This geometry occurs in the definition of the angle of solar declination. Planes $X$ and $Y$ intersect along line $AF$. The angle between the two planes is defined as $a_0$ which is equivalently the angle $\angle BAC$. Now the side $AB$ is rotated to a new position denoted by $AD$ by an angle $p$ (or $\varphi$, but $p$ is what's in the image). The new angle $a_1 = \angle DAE$ is a function of $a_0$ and $p$. What is the expression for $a_1$ in terms of $a_0$ and $p$?
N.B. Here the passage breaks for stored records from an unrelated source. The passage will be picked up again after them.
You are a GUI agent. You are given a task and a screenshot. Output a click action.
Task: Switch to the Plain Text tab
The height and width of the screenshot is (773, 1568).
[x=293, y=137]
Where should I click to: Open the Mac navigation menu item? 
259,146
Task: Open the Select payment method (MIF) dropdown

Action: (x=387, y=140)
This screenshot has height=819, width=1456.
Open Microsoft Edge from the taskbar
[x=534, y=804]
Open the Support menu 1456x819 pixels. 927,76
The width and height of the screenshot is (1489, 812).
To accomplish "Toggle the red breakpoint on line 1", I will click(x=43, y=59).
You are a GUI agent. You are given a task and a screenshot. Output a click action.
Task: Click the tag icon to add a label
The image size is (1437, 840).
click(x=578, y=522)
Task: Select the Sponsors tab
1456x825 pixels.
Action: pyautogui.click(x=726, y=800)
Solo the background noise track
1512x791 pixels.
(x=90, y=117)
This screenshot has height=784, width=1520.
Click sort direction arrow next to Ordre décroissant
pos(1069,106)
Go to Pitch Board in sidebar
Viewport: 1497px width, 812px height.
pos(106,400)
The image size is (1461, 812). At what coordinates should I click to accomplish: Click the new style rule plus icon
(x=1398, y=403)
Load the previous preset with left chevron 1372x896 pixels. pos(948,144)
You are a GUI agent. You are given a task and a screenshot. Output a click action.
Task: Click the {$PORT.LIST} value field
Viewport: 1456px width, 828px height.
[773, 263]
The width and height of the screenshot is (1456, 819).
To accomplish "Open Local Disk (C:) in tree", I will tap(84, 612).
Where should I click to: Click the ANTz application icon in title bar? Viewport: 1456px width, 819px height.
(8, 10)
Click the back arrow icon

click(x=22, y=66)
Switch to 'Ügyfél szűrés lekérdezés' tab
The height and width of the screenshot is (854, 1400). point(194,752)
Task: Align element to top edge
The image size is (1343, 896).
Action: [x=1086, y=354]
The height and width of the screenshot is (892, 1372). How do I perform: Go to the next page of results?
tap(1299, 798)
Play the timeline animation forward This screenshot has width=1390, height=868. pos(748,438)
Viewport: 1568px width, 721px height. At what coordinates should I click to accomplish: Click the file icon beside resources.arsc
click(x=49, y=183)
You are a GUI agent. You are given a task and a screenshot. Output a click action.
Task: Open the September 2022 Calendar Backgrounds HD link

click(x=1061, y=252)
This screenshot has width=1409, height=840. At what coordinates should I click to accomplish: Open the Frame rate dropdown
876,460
Note that the angle $p = \angle DAB$, all of which points lie in plane $X$. The triangles $ABC$ and $ADE$ are drawn to show the geometry but are not required to define the problem. This problem occurs between Earth and the Sun as Earth rotates around the Sun. The angle $p$ is $0$ or $180^\circ$ at solstice. The angle $a_0$ is the maximum declination angle of $23.45^\circ$.
An approximate answer appears to be $\sin(a_1) = \sin(a_0) \sin(90-p)$. How can this be proven?
@Peter gave a rigorous vector based proof. The following is a geometry based proof. Please see if the logic is correct.
. The geometry is constructed by choosing vectors AC and AE with unit length. Extended line CE meets AF at point Q. Once the triangles QAB and QBC are constructed as shown, the lengths of remaining sides are established using length/sin rule for a triangle. Observe that the rotation angle "q" instead of "p" is used to determine the lengths QE and EC. Then using similarity rule for triangles the ration of sides DE:BC is equated to QE:QC. The trigonometric formula Cos(A-B)=CosACosB + SinASinB allows L1/(L1+L2) to be reduced to Cos(q).
If the rotation angle "p" is referenced instead of "q" then the proof is repeated with vectors AB and AD with unit length. In this case the lengths of sides BC and DE becomes tan(a0) and tan(a1) which will results in tan(a1)=tan(a0)*cos(p).
Does this make sense? @Peter any comment?
Since angle p and q are not identical and they are linked to each other, the results makes sense.
9/20/2013 Simplest Geometry-based Proof:
Please refer to the following figure. Objective is to link angles a0 and a1 to the rotation angle either "p" or "q". The angle between the two planes X&Y is defined as a0. Hence the plane ABC is normal to both planes X and Y. By rotating the plane ABC to a new plane ADE by amount "p" (defined by BAD in plane-X) or by amount "q" (defined by CAE in plane-Y) the new angle "a1" is obtained. Note that the plane BCED is generated by drawing it parallel to line AF while keeping it normal to plane-X. This generates the rectangle BCED. Once BCED is understood to be a rectangle the derivation of the relationship is simple as shown in the figure.

In the definition of solar declination angle, plane-X encompasses the orbit of earth around the sun and is referred to as ecliptic plane. Plane-Y is the equatorial plane which is normal to the axis of rotation of the earth. In one year as earth orbits the sun, the angle "p" evolves from 0 through 360 degrees at a constant rate of 360/365.25 degrees per day. Note that angle "p" is zero when the earth axis is tilted towards the sun on June 21 (solstice) at a maximum of 23.45 degrees (=a0). It is of interest to estimate a1 vs. p as earth orbits the sun. In the solar literature the relation ship sin(a1)=sin(a0)*cos(p) is used where as it should be tan(a1)=tan(a0)*cos(p). The angle "q" is approximately same as "p" but it will evolve not at constant rate of 360/365.25 degree/day. Is this observation correct?